*** Selected text

Dolphy Jose: Deposit growth has been fabulous so far and I think we will continue that kind of growth cadence for
sure. So, I do not think it is an issue. Also, on the deposit side, we should know that we are pretty
well poised on the NR segment and around (+30%) of our total deposit base is coming from NR. And
that is predominantly SA, that is a low-cost deposit which we have in favor of us. So, we have also
taken a lot of new initiatives to increase this space and continue to pursue the NR deposit base and
that we will see progressive impact on our deposit base in the future.
Sneha Ganatra: Sir, one more question. How do you see the overall return ratios to be moving on for this fiscal as
well as the next fiscal? Any target further to maintain an RoA?

******
*** Stored rows

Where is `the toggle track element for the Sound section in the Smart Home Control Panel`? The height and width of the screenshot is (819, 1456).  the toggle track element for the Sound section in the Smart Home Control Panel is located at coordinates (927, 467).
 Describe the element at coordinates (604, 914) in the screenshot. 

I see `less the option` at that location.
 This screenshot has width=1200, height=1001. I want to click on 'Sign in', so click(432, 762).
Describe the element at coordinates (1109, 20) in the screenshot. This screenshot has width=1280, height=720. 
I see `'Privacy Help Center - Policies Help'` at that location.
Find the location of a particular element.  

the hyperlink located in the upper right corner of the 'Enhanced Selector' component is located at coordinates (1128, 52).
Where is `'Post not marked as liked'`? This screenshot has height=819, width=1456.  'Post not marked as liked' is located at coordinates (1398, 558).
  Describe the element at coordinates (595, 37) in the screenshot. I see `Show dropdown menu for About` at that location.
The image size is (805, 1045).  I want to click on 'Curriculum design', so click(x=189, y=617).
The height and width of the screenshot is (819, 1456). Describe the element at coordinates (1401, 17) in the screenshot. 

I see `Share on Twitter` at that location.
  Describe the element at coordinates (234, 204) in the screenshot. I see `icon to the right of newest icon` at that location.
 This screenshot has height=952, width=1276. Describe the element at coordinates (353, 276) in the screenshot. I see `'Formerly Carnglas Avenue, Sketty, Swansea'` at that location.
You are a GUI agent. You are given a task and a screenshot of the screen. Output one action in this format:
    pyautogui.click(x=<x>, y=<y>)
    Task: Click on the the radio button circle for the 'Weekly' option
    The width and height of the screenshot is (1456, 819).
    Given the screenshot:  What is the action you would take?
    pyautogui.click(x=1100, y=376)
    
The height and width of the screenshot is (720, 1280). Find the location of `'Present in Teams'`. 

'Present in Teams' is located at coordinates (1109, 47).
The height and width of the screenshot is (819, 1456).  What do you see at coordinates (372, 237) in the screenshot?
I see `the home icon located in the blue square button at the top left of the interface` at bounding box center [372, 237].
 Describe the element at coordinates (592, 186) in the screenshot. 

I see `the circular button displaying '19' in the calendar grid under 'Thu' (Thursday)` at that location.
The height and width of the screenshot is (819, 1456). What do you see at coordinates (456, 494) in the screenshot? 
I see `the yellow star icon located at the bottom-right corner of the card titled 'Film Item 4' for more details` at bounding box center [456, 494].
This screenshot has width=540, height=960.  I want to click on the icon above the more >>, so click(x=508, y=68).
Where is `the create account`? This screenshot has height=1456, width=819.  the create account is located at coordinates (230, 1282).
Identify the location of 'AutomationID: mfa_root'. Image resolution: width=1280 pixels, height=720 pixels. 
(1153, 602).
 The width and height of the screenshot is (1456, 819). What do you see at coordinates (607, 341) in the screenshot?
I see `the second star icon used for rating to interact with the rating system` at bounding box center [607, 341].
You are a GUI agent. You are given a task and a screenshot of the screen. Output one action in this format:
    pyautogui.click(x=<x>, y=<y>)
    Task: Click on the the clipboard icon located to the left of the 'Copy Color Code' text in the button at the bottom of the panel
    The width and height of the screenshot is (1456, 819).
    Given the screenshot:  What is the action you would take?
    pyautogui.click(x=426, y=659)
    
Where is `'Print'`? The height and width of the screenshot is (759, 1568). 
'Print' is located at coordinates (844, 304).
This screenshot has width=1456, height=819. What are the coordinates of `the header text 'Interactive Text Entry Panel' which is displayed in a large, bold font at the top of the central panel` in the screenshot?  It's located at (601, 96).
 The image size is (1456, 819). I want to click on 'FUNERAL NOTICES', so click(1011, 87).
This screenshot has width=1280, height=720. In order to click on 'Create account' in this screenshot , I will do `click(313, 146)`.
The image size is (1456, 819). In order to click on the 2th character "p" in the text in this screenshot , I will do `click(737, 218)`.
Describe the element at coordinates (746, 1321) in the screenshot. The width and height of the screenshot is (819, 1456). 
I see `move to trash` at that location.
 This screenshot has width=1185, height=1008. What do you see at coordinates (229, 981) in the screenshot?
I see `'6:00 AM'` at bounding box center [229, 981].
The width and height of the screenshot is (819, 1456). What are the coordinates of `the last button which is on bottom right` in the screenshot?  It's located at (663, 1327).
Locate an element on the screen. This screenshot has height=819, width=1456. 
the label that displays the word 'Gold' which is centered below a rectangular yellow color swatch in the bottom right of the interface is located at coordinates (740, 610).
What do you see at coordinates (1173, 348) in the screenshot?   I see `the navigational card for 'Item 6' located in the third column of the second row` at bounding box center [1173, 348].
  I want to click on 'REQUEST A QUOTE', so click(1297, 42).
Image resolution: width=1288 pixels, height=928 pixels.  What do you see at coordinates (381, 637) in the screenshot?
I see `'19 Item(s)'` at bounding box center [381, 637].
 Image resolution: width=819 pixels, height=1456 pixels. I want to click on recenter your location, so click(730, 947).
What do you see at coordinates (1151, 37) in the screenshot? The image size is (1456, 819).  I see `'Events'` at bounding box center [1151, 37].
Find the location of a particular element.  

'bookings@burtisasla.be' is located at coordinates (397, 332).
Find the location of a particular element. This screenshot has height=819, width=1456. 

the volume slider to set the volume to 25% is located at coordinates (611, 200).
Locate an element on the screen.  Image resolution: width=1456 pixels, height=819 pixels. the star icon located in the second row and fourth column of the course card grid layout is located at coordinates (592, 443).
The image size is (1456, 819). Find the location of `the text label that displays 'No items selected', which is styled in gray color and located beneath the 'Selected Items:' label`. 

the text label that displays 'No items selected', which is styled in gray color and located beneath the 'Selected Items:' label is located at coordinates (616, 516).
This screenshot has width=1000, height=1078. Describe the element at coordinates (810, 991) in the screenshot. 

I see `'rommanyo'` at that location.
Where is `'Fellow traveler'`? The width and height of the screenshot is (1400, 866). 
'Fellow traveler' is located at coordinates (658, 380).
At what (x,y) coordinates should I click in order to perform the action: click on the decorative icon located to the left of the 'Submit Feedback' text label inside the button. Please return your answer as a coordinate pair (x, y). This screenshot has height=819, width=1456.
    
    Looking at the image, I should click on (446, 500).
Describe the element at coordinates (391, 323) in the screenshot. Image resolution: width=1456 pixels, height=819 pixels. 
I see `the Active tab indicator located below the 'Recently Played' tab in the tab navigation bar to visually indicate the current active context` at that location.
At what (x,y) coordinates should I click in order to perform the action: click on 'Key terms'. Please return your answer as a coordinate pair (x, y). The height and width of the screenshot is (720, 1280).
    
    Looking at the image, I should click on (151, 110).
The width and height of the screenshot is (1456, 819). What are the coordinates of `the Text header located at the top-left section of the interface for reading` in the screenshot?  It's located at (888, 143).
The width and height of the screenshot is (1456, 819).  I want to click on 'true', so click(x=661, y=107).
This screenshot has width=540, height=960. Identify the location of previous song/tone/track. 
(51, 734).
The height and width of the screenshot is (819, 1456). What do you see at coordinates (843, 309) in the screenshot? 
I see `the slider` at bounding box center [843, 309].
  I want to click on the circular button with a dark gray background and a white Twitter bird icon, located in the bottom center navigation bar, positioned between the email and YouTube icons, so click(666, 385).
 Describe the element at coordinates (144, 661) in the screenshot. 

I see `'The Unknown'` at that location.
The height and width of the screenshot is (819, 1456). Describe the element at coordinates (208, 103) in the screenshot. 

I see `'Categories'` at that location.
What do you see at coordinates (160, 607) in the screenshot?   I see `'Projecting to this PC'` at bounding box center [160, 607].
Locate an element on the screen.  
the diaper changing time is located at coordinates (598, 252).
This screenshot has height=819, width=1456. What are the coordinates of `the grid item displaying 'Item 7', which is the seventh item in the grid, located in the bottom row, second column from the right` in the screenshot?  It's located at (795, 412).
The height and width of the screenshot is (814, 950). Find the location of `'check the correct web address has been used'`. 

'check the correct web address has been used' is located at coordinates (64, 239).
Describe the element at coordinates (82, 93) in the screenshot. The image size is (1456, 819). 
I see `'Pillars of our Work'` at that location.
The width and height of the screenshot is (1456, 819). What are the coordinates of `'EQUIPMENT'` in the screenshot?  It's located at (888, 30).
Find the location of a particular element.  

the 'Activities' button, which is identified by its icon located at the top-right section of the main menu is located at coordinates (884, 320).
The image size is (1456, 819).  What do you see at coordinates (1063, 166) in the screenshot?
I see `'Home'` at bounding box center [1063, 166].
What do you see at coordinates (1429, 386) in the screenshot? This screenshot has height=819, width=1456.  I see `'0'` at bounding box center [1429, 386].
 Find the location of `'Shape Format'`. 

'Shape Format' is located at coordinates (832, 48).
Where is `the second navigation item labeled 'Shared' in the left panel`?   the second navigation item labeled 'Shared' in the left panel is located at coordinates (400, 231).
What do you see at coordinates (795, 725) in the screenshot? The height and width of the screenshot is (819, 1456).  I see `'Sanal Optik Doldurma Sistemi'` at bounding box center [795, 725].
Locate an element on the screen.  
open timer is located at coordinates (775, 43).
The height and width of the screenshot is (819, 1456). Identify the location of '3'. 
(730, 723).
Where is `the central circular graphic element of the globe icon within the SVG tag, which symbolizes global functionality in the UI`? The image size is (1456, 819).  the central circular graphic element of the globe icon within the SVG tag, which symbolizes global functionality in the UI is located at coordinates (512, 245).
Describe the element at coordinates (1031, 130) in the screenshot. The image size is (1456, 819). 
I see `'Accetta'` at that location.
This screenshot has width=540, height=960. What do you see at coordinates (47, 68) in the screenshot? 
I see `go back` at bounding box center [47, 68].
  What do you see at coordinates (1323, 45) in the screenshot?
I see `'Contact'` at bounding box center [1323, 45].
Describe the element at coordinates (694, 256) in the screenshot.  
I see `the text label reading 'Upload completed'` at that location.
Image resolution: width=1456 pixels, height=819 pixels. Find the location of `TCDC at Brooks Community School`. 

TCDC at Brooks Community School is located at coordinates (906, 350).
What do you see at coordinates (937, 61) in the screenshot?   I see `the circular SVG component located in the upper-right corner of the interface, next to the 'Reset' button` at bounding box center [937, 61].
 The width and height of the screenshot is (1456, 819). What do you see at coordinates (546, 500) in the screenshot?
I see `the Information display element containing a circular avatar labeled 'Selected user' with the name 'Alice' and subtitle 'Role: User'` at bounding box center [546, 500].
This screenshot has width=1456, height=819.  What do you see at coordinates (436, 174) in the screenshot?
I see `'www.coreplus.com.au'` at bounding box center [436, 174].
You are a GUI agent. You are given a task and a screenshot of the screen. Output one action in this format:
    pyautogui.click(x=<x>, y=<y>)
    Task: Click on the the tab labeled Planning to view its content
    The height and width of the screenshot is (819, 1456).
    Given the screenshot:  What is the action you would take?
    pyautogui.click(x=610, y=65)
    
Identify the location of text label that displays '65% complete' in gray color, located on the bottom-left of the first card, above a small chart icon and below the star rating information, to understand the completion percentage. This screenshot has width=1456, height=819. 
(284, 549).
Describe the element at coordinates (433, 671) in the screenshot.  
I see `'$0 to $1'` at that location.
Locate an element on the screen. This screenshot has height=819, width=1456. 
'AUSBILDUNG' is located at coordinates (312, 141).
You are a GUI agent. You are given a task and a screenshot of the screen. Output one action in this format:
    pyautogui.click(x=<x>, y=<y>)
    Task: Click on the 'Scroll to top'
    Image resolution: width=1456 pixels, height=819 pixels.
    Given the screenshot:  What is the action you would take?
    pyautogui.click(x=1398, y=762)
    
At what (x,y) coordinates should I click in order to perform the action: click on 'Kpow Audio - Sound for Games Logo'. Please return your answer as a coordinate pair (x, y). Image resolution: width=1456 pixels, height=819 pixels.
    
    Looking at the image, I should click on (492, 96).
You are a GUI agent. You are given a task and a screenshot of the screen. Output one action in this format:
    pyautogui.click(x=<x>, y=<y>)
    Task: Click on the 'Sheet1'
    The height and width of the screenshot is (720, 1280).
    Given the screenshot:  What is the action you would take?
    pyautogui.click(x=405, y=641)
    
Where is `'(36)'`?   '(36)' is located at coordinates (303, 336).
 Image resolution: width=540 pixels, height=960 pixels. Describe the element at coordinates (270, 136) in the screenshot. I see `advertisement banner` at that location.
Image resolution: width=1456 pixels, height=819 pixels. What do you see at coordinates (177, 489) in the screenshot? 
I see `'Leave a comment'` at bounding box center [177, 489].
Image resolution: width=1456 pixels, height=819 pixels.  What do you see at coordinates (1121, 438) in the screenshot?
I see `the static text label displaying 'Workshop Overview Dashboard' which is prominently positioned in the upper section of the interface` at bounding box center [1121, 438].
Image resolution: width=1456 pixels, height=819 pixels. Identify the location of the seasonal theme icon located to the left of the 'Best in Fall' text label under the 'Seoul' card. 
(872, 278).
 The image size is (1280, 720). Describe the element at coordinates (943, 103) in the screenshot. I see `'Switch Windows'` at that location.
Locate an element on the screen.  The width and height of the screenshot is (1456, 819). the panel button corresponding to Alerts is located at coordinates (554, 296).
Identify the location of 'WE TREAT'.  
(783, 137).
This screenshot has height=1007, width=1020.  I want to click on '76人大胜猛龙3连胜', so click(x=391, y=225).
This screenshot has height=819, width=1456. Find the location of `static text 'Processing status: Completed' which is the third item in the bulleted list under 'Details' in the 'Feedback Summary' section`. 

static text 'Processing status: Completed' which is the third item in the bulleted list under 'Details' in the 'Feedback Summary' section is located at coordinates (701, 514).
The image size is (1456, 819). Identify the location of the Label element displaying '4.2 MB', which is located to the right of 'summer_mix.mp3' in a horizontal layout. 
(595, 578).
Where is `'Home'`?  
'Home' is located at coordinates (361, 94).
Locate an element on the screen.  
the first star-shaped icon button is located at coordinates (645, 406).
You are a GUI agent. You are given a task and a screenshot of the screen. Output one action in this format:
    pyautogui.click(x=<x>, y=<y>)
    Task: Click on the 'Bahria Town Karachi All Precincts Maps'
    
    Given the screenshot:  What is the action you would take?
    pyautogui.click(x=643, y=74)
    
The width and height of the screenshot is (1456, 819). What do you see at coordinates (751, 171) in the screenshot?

******

• [What this exercise asks]
a) Using the earnings call transcript, answer each question briefly:
(i) Roughly what share of the total deposit base comes from the NR segment?
(ii) What type of deposit does the NR base predominantly consist of?
(iii) Which ratio does Sneha Ganatra ask about a target to maintain?
b) Continue the earnings call transcript from its last line.
The records were taken from a separate source.

• [Exercise results]
a)
(i) Around 30%.
(ii) SA, a low-cost deposit.
(iii) RoA.

b)
P R Seshadri: The return on assets for this fiscal, I mean, as long as the net slippages remain in these levels, we
should be able to accommodate, and we should be able to return RoAs in the 100 basis points
neighborhood. As the environment becomes a little bit more benign, i.e., our cost of funding reduces
in line with the repo rate cuts that have taken place, the return on assets will improve in the coming
year. We think that at that point in time, we will be closer to about 115 basis points or thereabouts.
Sneha Ganatra: Okay. Got it. Thank you so much and all the best.
P R Seshadri: Thank you.
Moderator: The next question is from the line of Darshan Deora from Indvest Group. Please go ahead.
Darshan Deora: Yes. Thank you for the opportunity. So, is it fair to say that in this quarter, we had some treasury
income, which we sort of have used to increase our PCR?
P R Seshadri: Okay. It is a right assertion. We had INR256 crores worth of treasury income during the quarter. And
we use that opportunity to ensure that whatever incremental provisioning we needed to make so that
our books are completely clean is done.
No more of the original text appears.